_TASK TO COMPLETE_
The answer is to be an exact copy of the lines below running from the line with "Where should I" down to the line with "Task: Select Power", both ends included, and nothing more.

(Saved data entries)
┄┄┄┄┄┄
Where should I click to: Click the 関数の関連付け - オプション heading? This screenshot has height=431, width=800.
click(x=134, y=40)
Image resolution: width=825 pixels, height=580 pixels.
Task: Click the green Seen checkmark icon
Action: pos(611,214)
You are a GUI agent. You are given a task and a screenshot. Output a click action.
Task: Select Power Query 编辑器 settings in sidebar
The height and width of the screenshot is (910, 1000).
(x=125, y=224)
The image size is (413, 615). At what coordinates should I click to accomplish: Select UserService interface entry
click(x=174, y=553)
┄┄┄┄┄┄
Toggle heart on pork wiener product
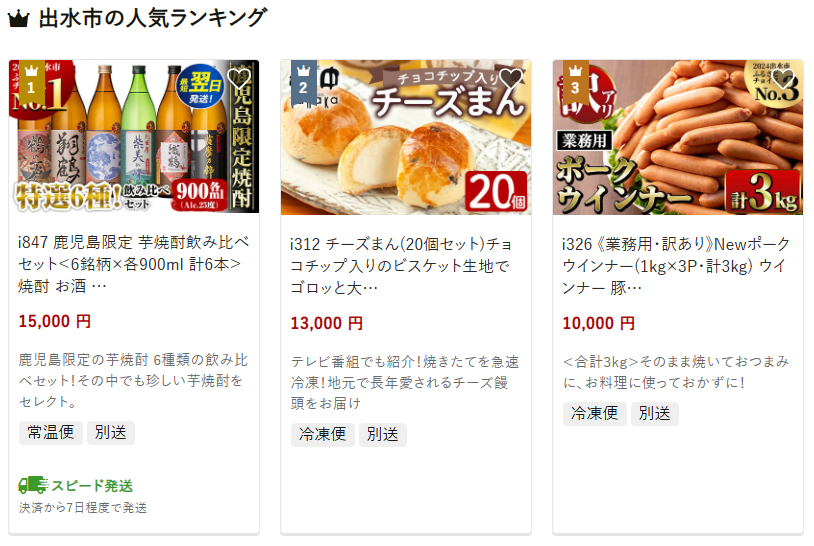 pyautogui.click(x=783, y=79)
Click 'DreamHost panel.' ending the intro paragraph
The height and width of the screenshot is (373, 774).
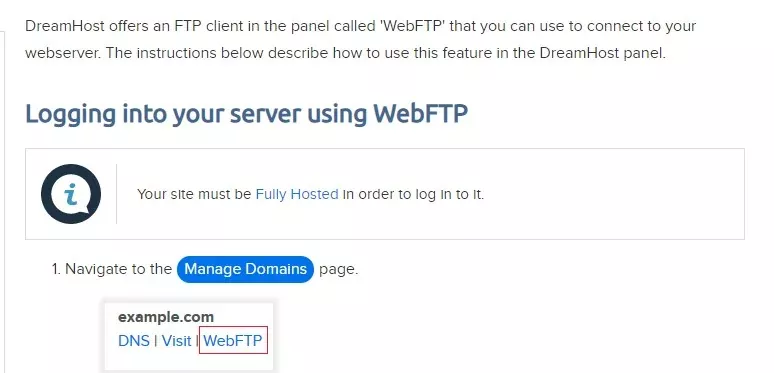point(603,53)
┄┄┄┄┄┄
_ANSWER BOX_
Where should I click to: Click the 関数の関連付け - オプション heading? This screenshot has height=431, width=800.
click(x=134, y=40)
Image resolution: width=825 pixels, height=580 pixels.
Task: Click the green Seen checkmark icon
Action: pos(611,214)
You are a GUI agent. You are given a task and a screenshot. Output a click action.
Task: Select Power Query 编辑器 settings in sidebar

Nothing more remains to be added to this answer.